マタンゴ1963.jpg 怪談1965.jpg
怪談蛇女1968(東映).jpg 吸血髑髏船1968(松竹).jpg
蛇娘と白髪魔1968(大映).jpg 吸血鬼ゴケミドロ1968(松竹).jpg
 映画は、いや文学や音楽もそうなのかもしれないが、それを観賞(鑑賞)する時期や年齢というものが、厳然とどこかにあるのだろう。やはり、細かな理屈が先に立ってしまう年齢になってから観ると、多くの「怪奇映画」は喜劇映画へと転化してしまいそうだ。土屋嘉男はガス人間なのだから、プロパンのような密閉容器に入れてしまえば二度と出てこれないぜ……、どこへでも瞬間移動できる岸田森の吸血鬼が、なんでわざわざ壁をぶち破って逃げる主人公の前に立ちはだかるのさ……、南風洋子より松尾嘉代のほうがよっぽど妖しいじゃん……などなど、つい不純でよけいなことを考えてしまう年齢になると、おどろおどろしさは雲散霧消し、せっかくの怖さが限りなく後退してしまう。やはり、映画の“観どき”、映画館への“入りどき”というのがあるのだろう。
 これらの作品の“観どき”、“入りどき”を逃したわたしは、親に邪魔されない学生以降になってから観賞した作品も少なくないが、おそらく子どものころに観ていたらトラウマになったと思われるような作品も、気の抜けたコーラのような味わいにしか感じなかった。いや、中には突っこみどころ満載で爆笑してしまうシーンも多い。
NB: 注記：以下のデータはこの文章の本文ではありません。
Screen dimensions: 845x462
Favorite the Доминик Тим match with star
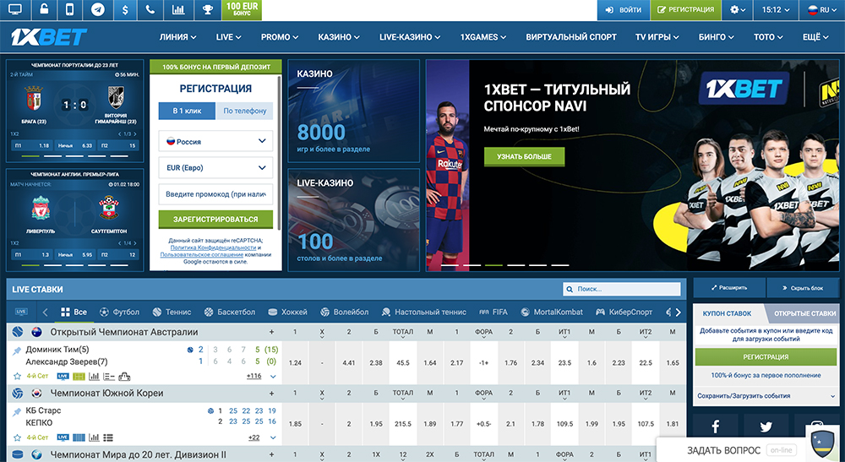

 つい先年、1960年代のおどろおどろしい怪奇映画(スリラー映画・恐怖映画)の遺伝子を正統に受け継いだ、独立プロ作品『血を吸う粘土』(2017年/soychiume)という映画を観た。東京藝大や武蔵野美大、女子美大などをめざす美校生たちのストーリーに惹かれて、つい観てしまった作品だが、やはり物語がいちばん盛り上がる肝心のクライマックス部分で、梅沢壮一監督には悪いけれどつい笑ってしまった。わたしにとっては残念ながら、この手の作品はとうに「賞味期限」が切れていたのだ。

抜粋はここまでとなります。